- _Directions for this task_
Please repeat the records below exactly, but only from the line that contains "Click the refresh" onward, ending with the last line.

BEGIN Recorded data

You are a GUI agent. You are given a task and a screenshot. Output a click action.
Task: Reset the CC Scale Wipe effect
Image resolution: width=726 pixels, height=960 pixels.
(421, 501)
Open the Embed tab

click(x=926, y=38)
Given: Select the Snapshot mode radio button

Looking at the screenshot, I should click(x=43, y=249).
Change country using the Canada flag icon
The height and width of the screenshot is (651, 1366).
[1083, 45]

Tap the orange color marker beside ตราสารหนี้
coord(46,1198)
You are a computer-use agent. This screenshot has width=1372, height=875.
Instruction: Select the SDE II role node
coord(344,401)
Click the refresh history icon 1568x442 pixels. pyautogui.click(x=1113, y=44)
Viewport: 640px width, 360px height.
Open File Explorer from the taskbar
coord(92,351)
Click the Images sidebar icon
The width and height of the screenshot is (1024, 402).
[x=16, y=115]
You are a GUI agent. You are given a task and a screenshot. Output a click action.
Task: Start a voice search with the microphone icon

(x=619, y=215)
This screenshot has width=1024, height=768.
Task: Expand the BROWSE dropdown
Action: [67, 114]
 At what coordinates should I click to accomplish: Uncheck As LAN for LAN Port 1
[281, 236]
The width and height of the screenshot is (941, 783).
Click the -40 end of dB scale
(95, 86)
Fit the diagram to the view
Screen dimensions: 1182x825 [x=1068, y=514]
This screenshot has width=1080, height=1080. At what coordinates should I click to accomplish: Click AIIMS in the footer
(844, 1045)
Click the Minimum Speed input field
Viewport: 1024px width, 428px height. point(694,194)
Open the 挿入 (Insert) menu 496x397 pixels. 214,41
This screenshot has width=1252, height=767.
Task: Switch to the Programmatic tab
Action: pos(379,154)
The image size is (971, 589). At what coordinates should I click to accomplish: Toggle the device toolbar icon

END Recorded data

- _Result for this exercise_
Click the refresh history icon 1568x442 pixels. pyautogui.click(x=1113, y=44)
Viewport: 640px width, 360px height.
Open File Explorer from the taskbar
coord(92,351)
Click the Images sidebar icon
The width and height of the screenshot is (1024, 402).
[x=16, y=115]
You are a GUI agent. You are given a task and a screenshot. Output a click action.
Task: Start a voice search with the microphone icon

(x=619, y=215)
This screenshot has width=1024, height=768.
Task: Expand the BROWSE dropdown
Action: [67, 114]
 At what coordinates should I click to accomplish: Uncheck As LAN for LAN Port 1
[281, 236]
The width and height of the screenshot is (941, 783).
Click the -40 end of dB scale
(95, 86)
Fit the diagram to the view
Screen dimensions: 1182x825 [x=1068, y=514]
This screenshot has width=1080, height=1080. At what coordinates should I click to accomplish: Click AIIMS in the footer
(844, 1045)
Click the Minimum Speed input field
Viewport: 1024px width, 428px height. point(694,194)
Open the 挿入 (Insert) menu 496x397 pixels. 214,41
This screenshot has width=1252, height=767.
Task: Switch to the Programmatic tab
Action: pos(379,154)
The image size is (971, 589). At what coordinates should I click to accomplish: Toggle the device toolbar icon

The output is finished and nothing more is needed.